January 22, 2006 -- President Bush's announcement that he plans to meet with Cuban-American leaders to discuss U.S. policy for Cuban migrants couldn't be more timely. Bush's move follows outrage over news that the Coast Guard returned 15 Cubans who thought they'd arrived safely in the Land of the Free and the Home of the Brave.
Gov. Jeb Bush was vocal in his disapproval, and then came a much-publicized hunger strike by Ramon Sanchez, president of the Cuban activist group Democracy Movement. Sanchez ended his 11-day strike Wednesday, after he was notified of the meeting.
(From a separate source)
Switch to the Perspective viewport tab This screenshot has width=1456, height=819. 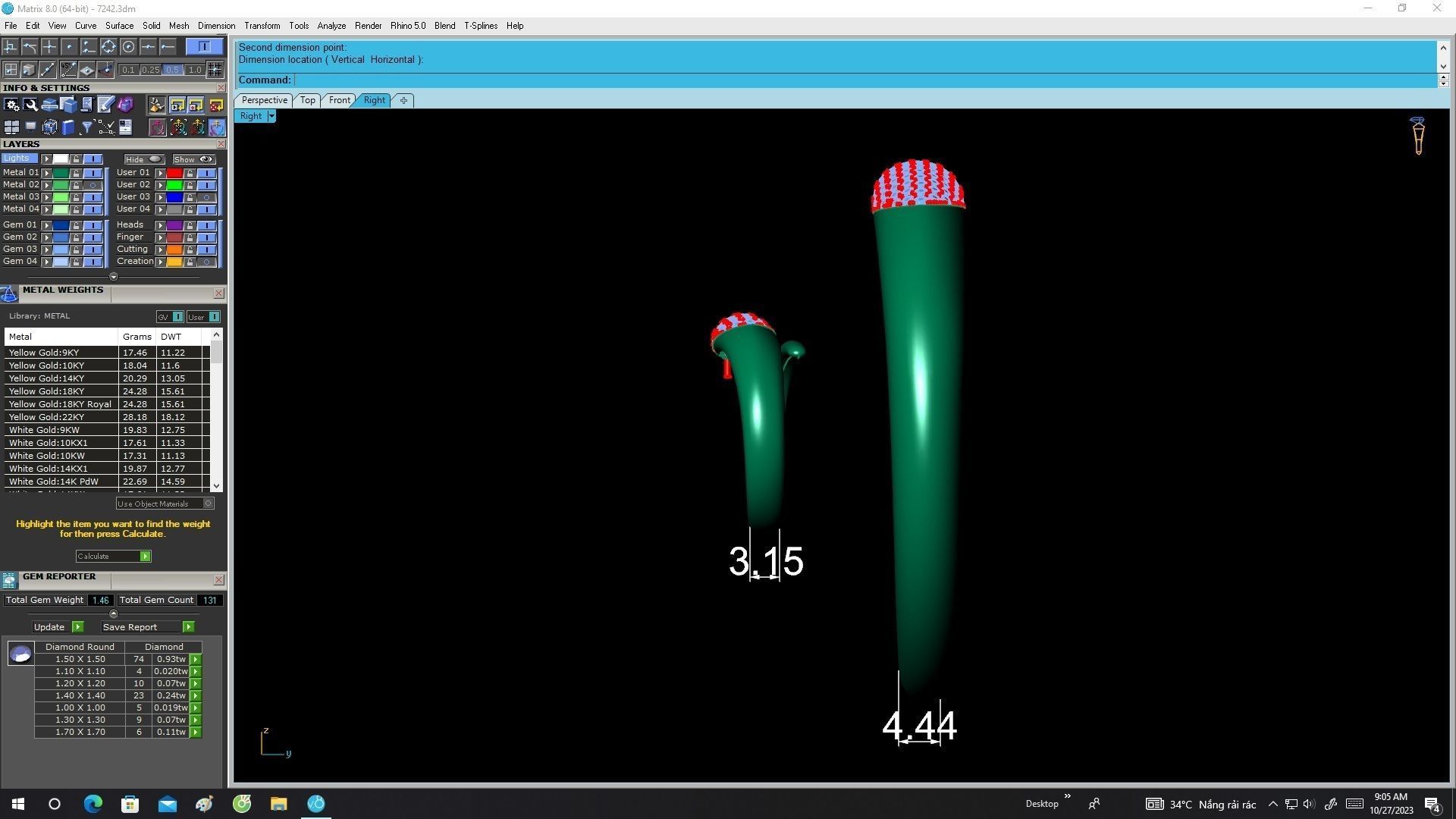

U.S. policy is that Cuban refugees who "touch U.S. soil, bridges, piers or rocks" get to stay in America, while those intercepted at sea are returned to Castroland.
Unfortunately for the 15 who reached Old Seven Mile Bridge, its unattended state has left it eroded and disconnected from land. The Coast Guard used this to justify immediately sending the refugees back.
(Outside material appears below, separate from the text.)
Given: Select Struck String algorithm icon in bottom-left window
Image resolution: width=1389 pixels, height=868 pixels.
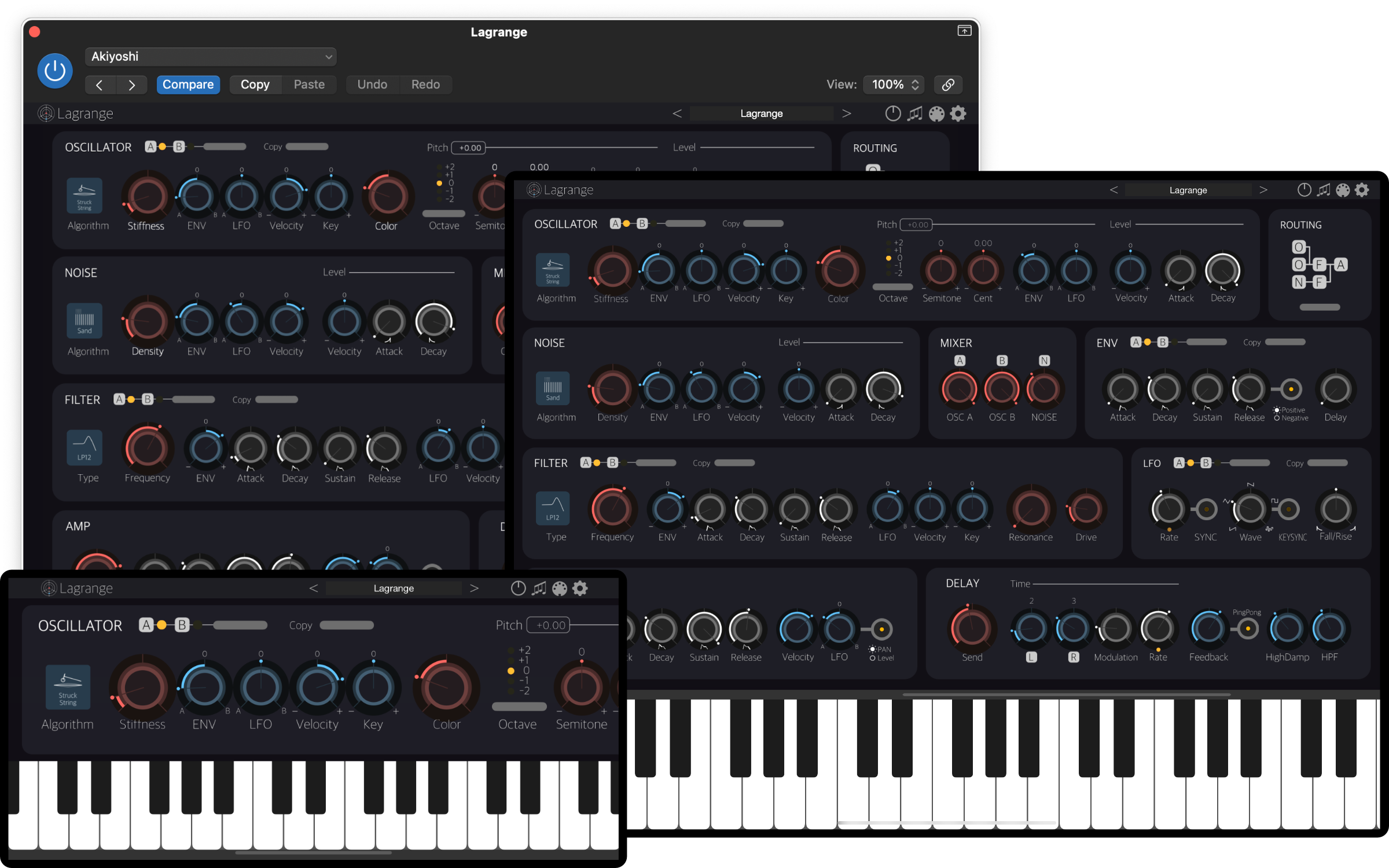Looking at the screenshot, I should point(68,687).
"Because they reached an old bridge and not a new bridge, there's a judgment they didn't reach American soil? The semantics used to return these men and women — who have risked so much to reach freedom and are now returned to an uncertain future — are an embarrassment," said Sen. Mel Martinez (R-Fla.), himself a Cuban immigrant.
This "wet-foot, dry-foot" policy for Cuban refugees was adopted in 1994 after Castro's encouragement of a mass exodus. Following Coast Guard's absorption into the Department of Homeland Security in 2003, attempts to intercept Cuban immigrants at sea have skyrocketed.
More than 2,500 Cubans were intercepted at sea last year, the Coast Guard reports — roughly double the number for 2004.
If the overt determination to minimize the refugee flow wasn't embarrassing enough, the consequences of it certainly warrant some red-faced reappraisal: Last year, at least 39 deaths were blamed on zealous blockading of American shores from Cubans.
The senselessness was on conspicuous display last fall, when Coast Guard boats faced off with a homemade metal vessel carrying 10 Cuban men. The Coast Guard tried to stop the craft from coming ashore by spraying it with a firehose and using a rope to stall its engine. This maritime showdown was broadcast live on Florida TV, to the shock of many.
Famously patriotic and fiercely anti-communist, Cuban immigrants are just the type of new Americans the Customs Service and Border Patrol should be recruiting — not turning away. And what, after all, is so terrible about unfettered Cuban immigration? Isn't it inescapable that the larger America's Cuban population — and the greater their communication channels with families stuck in Cuba — the greater difficulty Castro will have retaining his Stalinist stranglehold?
Indeed, why not replace America's "wet-foot, dry-foot" policy with one that attempts to wholesale expropriate Cuba's entire freedom-loving population?
Focusing on shepherding immigrants who actually like America. Now there's a sensible immigration reform.